Problem set:
A. Reproduce word for word the stretch of the flashlight switch thread from "5) If you are" through "to adjust anyway.".
B. Write the next part of the forum thread on flashlight tailcap switches, picking up after its final sentence.

Text block:
--------------------------------------------------
5) If you are on Med and want Max, release fully, then rapidly press full.
6) If you are on Max and want low, release fully, then slowly press through min for longer than 0.25 sec to full press. I expect this to be less immediate need to go to low, so it takes the most time - your eyes will need it to adjust anyway.

The advantage to this method is it could be (if it's even possible) a programming or bezel upgrade only. It will likely require special hardware in the circuit to sense low current or voltage to recognize a half press. It would use the current L1 TC. It would allow immediate access to Max from off. 
Possible negative: Twisting will always get you to med only unless you press quickly & hold down AS you twist on for constant (nothing's perfect). Unless you can twist REALLY quickly of course! I never need Max for THAT long, so this is OK with me and so neophytes don't run down my battery. I'm willing to press-twist if I really need max on for a long time.
Also, with three levels, the med should be higher - more like 1, 20, & 200 Lumen levels.

Advantage over the EX10/D10 is that you don't have to double or (more often for me) triple-half-press to get it to go back to low.


pjandyho said:


> How then would you get back to low mode? I believe SF intended the light to be operated fast on the momentary on mode. Press lightly to see something, and if it is not enough then press all the way for max power. The idea of a UI like what you have described sounds cool but may be too complex for everyone to fully appreciate. Like for example, if I had depressed al the way in less than 0.25 secs for full power, how do I go back to medium or low mode fast?


----------



## Optik49 (Sep 27, 2009)

And we wait :sigh:........:tired:


----------



## zven (Sep 28, 2009)

Kestrel said:


> There has been some conversation in the past regarding whether the L1/L2 lights could have a three-stage switch. Regarding the engineering aspect, doing a third stage mechanically could be possible but would require something like 2x the parts inside the tailcap, with the resultant increase in complexity possibly impacting reliability (?). I think that having a solid-state load cell inside the tailcap would be an interesting option (which would operate on force, rather than displacement as with the current configuration). A spring could be present to provide some displacement feedback to the user, but the driver would use the data from the load cell to modulate output power. The two advantages would be reliability (fewer moving parts & fewer electrical connections) and the opportunity of easily adding more output levels as required.



This sounds like a very interesting idea, and its potential for adding more modes easily is very neat (I admit I'd almost be tempted by a 3-stage interface, possibly with .5, 25 and 200 lumen levels). And my understanding of the mechanism you're describing is limited, but from the sounds of it, would it still be able to do accommodate twisting to constant-on at a low stage while having momentary high accessible? Or simply operate constant-on for a low mode at all? Pardon my ignorance on the matter...
--------------------------------------------------
Recorded information:
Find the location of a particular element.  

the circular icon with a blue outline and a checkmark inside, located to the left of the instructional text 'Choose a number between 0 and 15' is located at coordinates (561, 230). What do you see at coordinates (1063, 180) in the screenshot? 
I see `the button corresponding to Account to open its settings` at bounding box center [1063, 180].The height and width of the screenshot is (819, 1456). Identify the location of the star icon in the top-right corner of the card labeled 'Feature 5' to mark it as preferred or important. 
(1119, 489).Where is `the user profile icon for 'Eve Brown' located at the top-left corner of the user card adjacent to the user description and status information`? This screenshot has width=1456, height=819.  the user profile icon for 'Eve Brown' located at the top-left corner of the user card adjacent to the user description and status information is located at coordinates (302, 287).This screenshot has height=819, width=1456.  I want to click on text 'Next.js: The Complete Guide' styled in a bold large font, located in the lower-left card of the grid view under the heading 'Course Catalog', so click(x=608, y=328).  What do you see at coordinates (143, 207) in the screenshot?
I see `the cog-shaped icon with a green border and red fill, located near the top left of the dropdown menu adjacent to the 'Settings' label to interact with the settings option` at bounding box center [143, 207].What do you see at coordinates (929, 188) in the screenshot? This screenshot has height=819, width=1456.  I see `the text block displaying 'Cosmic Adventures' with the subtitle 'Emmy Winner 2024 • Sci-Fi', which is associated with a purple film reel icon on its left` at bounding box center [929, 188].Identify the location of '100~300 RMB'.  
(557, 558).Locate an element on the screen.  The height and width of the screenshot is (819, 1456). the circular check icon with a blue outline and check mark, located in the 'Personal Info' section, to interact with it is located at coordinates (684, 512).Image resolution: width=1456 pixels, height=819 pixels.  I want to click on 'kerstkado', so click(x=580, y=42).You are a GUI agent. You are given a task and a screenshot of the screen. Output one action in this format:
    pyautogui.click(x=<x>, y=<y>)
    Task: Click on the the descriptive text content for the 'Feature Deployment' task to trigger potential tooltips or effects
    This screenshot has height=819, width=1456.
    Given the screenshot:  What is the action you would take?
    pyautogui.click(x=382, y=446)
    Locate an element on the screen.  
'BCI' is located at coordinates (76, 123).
--------------------------------------------------
Set of answers:
A.
5) If you are on Med and want Max, release fully, then rapidly press full.
6) If you are on Max and want low, release fully, then slowly press through min for longer than 0.25 sec to full press. I expect this to be less immediate need to go to low, so it takes the most time - your eyes will need it to adjust anyway.

B.
----------



## yuk (Oct 17, 2009)

I don't get it. Surefire will release this light in about 1.5 months. Since then we will have XP-Gs with twice the output at 1/3 the price of the LX1. 
So, why Surefire doing this? And why I still want one?


----------



## bigchelis (Oct 17, 2009)

yuk said:


> I don't get it. Surefire will release this light in about 1.5 months. Since then we will have XP-Gs with twice the output at 1/3 the price of the LX1.
> So, why Surefire doing this? And why I still want one?


 


I want one too. Not twice the output, but definitely more. Also, the footprint is bigger than the XR-E R2 and the Tir optic works perfect for the XR-E R2 and it may not focus with the new XP-G.

EDIT: Defabrica has just put a XP-G behind the Surefire TIR Optic, so I guess they do focus.


----------



## manoloco (Oct 22, 2009)

I tought about having 3 levels, current emitters output really call for this, and it can be done without affecting the L1 almost perfect UI:

2 levels controlled like it is right now low-high 2 stage momentary press and constant twist

the low low level, has to be separate for it to work, since it will be used for a long time and in a no stress situation or a situation where no fast reaction is required, it would work ok, i guess it could be by twisting the head or the tail in the opposite direction.

but no way in the push tailcap, just 2 levels there, if you add one more, it would be very dependant on fine motor skills, in a stress situation or in a hurry its very probable that you will miss your desired level.


----------



## yuk (Oct 26, 2009)

Still waiting...  This light is a beauty!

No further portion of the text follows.